The UK would be "permanently poorer" outside the European Union, Chancellor George Osborne has warned ahead of the in-out vote on membership on 23 June.
A Treasury analysis on the cost of an EU exit will say UK national income could be 6% smaller - the equivalent of £4,300 a year per household - by 2030.
Mr Osborne said the report, being published on Monday, "steps away from the rhetoric" and sets out the facts.
But it has been dismissed as "erroneous" by pro-exit Vote Leave.
Conservative MP John Redwood, who is campaigning for an Out vote, said the Treasury's warnings about an EU exit were "completely absurd".He said the forecasts for 2030 were "completely worthless" given its past record.
"This is a Treasury which failed to forecast the huge damage membership of the European Exchange Rate Mechanism inflicted on us and they were always very keen to join us and it gave us a huge recession. They failed to forecast the damage to the UK of the Eurozone crisis of 2011," the MP added.

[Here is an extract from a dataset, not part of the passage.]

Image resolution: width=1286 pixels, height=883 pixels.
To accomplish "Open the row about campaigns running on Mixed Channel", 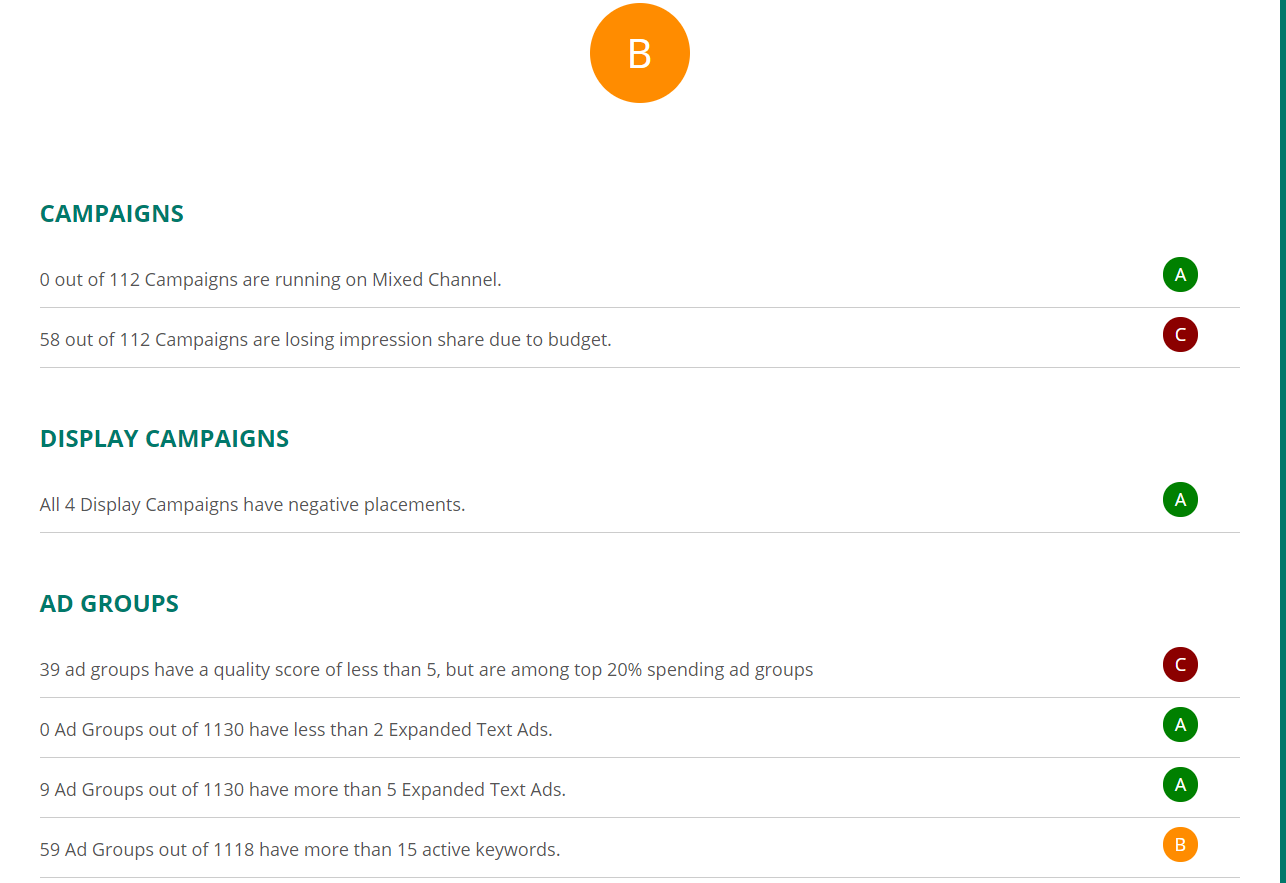I will tap(640, 279).
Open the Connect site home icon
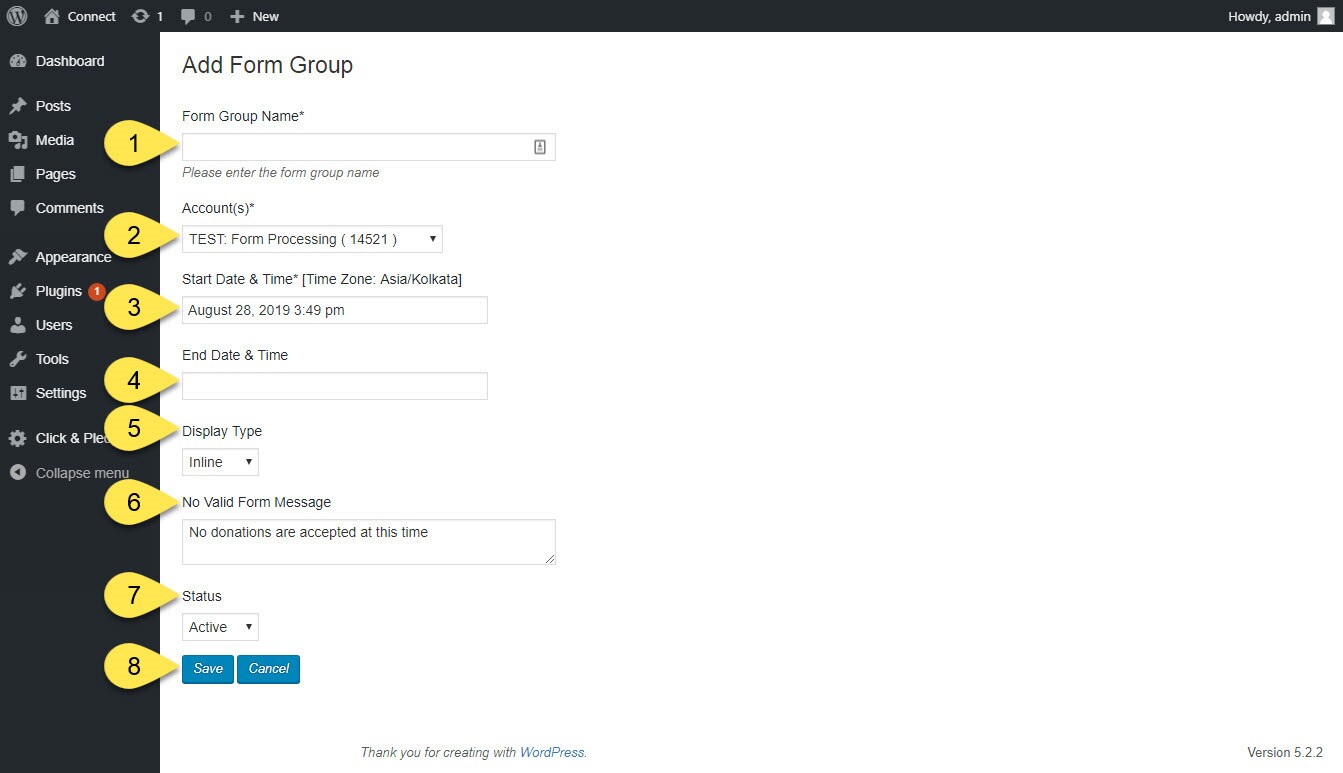This screenshot has width=1343, height=773. 52,16
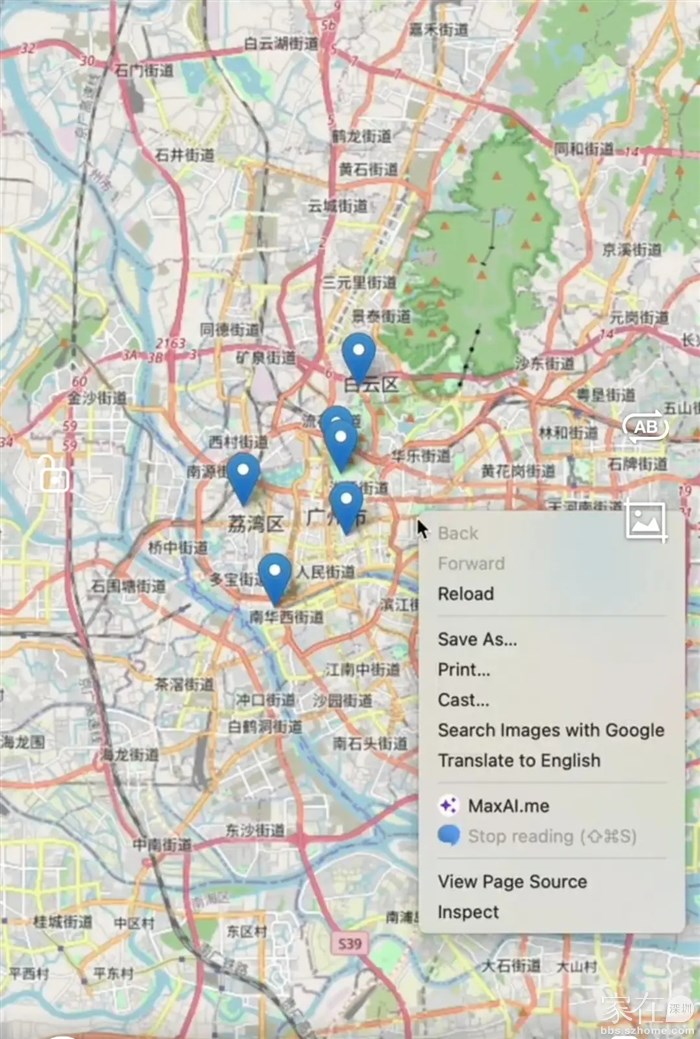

But Mr Osborne defended the report's findings on BBC Radio 4's Today programme, saying: "The conclusions could not be clearer. Britain would be permanently poorer if we left the EU to the tune of £4,300 for every household in the country. That's a fact everyone should think about "
The chancellor said "it would be the poorest" who would be most affected by an EU exit, citing people whose jobs "depend" on the car plants and the steel making factories.
"They are the people whose incomes would go down, whose house prices would fall whose job prospects would weaken, they are the people who always suffer when the country takes an economic wrong turn," he said.
He added: "If you look at the evidence and what the rest of the world is telling Britain and they are very, very clear: we would be permanently poorer outside the EU, let alone the short-term economic shock."
Vote Leave immediately dismissed the report as "just the latest erroneous pro-EU economic assessment published by the government over the last 40 years".